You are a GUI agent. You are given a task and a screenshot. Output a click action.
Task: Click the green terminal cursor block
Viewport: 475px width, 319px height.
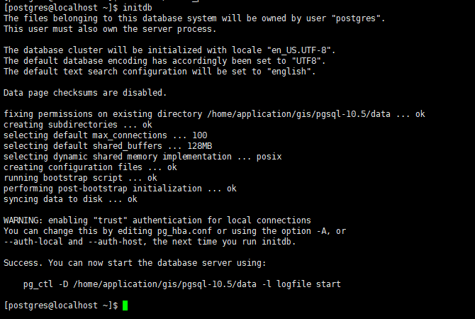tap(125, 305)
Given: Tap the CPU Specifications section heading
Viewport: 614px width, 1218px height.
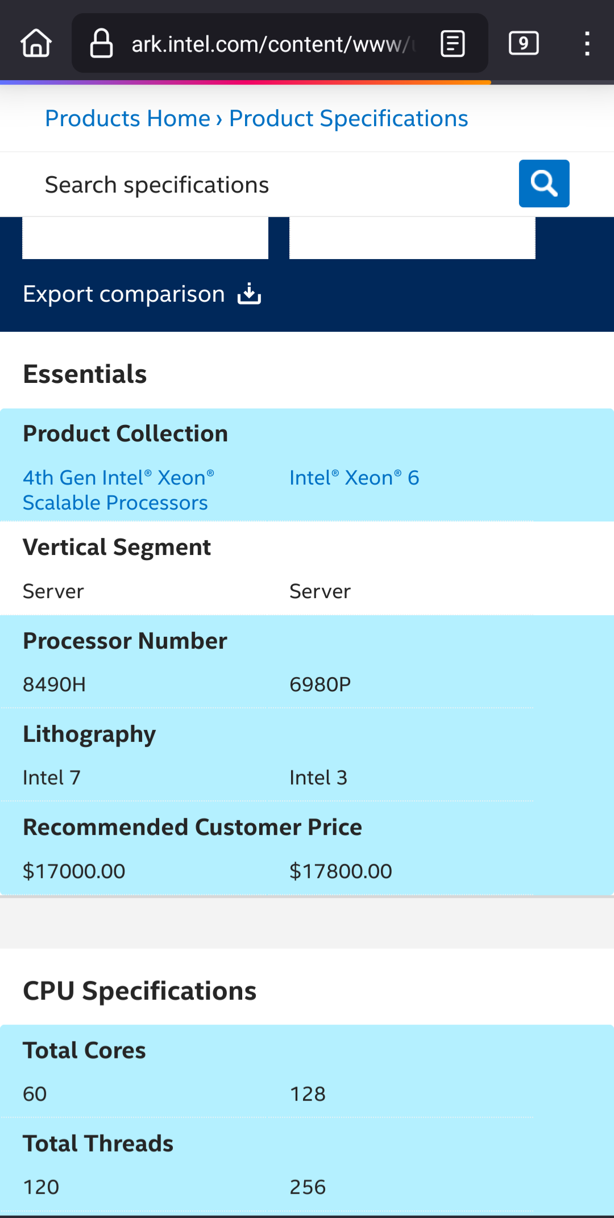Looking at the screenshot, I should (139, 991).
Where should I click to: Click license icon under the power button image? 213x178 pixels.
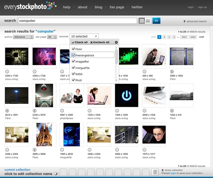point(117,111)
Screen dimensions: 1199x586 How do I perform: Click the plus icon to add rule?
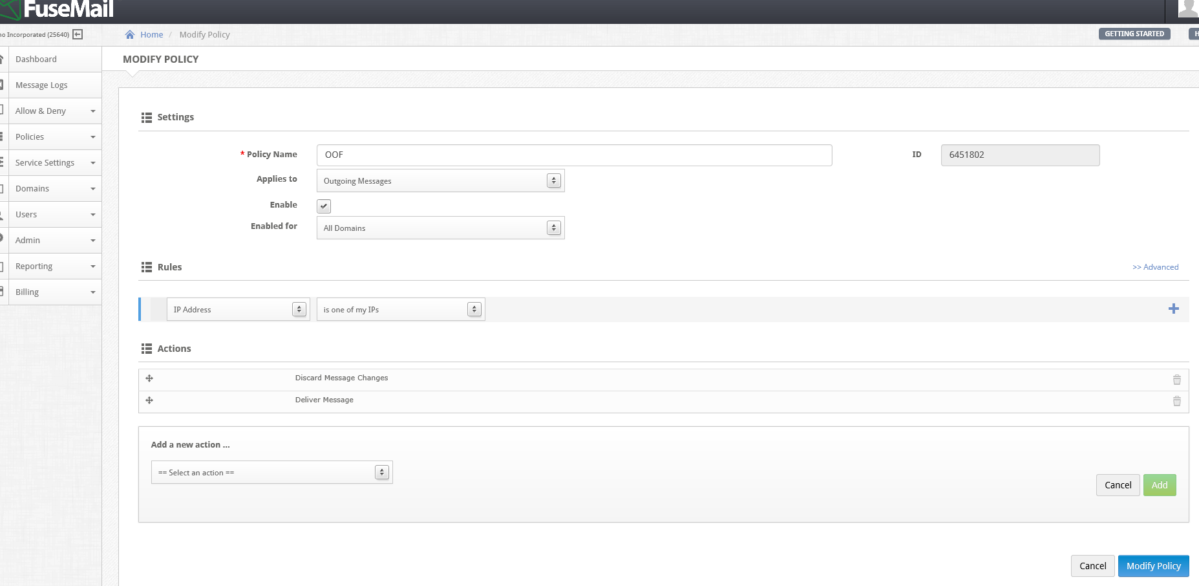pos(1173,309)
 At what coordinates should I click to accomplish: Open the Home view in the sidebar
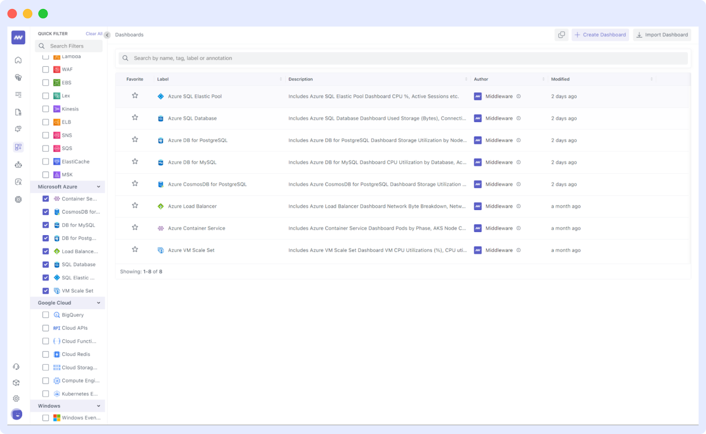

= = = =

Work to be completed
Could you rewrite the items from the one containing "Where should I" through the end of the items, including the requests? Multiply every coordinate in the answers by 0.6 and round to whole numbers, with halves rounded up. Leave the pictures out.

The result
Where should I click to: Click license icon under the power button image? 213x178 pixels.
point(70,67)
Screen dimensions: 1199x586 How do I perform: Click the plus icon to add rule?
pos(704,185)
 At what coordinates should I click to accomplish: Open the Home view in the sidebar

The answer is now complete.